• WORK ITEM
Reply solely with the number of lines, in the records underneath, that include the word "agent".

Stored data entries
- Opening Delimiter -

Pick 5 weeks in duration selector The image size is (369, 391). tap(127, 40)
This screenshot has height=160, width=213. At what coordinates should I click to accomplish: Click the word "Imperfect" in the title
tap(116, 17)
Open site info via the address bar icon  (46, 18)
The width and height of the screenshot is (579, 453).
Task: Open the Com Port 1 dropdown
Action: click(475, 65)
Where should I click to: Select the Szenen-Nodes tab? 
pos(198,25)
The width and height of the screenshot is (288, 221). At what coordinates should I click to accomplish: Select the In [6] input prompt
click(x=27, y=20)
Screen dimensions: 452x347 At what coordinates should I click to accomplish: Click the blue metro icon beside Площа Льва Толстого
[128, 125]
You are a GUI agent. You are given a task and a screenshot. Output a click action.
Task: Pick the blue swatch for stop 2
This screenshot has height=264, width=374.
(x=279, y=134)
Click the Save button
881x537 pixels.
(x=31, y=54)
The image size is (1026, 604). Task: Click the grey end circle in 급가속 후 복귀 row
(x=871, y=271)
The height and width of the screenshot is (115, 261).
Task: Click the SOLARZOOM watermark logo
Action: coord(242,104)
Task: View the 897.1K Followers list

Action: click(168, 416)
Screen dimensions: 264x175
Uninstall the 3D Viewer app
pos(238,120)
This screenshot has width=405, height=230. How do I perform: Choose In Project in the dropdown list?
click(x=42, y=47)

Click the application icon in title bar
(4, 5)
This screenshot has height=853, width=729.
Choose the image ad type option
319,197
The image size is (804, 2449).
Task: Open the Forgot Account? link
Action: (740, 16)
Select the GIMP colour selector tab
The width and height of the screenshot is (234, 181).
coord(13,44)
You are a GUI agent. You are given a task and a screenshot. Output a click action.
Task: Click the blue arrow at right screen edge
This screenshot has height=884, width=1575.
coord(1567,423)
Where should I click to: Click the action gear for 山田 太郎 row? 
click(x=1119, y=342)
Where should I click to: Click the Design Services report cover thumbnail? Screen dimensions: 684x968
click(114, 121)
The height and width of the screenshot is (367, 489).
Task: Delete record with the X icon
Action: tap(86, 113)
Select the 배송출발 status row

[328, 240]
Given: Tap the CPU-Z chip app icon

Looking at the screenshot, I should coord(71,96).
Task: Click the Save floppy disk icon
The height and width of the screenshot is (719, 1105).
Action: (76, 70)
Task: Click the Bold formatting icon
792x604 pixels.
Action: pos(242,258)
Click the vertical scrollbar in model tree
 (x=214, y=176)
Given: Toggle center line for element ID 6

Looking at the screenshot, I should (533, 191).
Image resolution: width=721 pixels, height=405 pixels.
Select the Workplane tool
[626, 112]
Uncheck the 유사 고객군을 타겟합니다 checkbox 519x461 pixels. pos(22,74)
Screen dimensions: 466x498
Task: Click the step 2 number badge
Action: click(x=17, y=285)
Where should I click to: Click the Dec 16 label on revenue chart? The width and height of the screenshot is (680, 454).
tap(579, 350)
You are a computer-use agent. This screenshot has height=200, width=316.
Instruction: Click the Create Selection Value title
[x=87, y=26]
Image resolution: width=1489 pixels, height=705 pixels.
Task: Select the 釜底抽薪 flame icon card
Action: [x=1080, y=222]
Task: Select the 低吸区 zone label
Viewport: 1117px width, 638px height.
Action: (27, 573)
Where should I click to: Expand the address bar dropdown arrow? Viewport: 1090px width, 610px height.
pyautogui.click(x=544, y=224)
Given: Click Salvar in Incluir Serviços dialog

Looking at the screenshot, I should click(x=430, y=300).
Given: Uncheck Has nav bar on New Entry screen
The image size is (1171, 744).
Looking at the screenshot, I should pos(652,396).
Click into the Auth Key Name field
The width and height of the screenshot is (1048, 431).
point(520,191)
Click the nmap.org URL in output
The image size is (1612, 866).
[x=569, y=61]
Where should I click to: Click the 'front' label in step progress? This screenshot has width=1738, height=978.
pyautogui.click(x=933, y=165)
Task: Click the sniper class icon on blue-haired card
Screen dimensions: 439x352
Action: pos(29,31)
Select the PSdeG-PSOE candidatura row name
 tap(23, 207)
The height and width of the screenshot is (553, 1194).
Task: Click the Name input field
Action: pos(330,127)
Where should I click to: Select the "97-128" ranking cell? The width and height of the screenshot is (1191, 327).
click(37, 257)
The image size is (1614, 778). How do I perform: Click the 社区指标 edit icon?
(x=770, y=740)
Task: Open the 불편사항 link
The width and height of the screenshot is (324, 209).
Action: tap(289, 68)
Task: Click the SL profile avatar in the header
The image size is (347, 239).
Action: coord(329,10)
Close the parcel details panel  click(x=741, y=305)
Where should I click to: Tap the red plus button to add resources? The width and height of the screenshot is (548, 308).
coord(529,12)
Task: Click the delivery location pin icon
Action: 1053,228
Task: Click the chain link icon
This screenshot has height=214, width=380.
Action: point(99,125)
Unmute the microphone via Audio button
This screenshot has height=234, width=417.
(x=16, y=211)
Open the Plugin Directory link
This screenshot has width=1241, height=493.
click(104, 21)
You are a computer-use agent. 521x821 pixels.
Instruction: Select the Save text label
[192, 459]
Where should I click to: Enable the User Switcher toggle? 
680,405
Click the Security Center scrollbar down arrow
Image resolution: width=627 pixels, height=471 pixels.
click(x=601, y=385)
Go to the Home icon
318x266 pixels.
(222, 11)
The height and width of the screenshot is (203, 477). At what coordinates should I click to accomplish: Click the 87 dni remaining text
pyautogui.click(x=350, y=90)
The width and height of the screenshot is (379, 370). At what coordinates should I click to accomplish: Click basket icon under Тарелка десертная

- Closing Delimiter -

• OUTPUT OF THE EXERCISE
4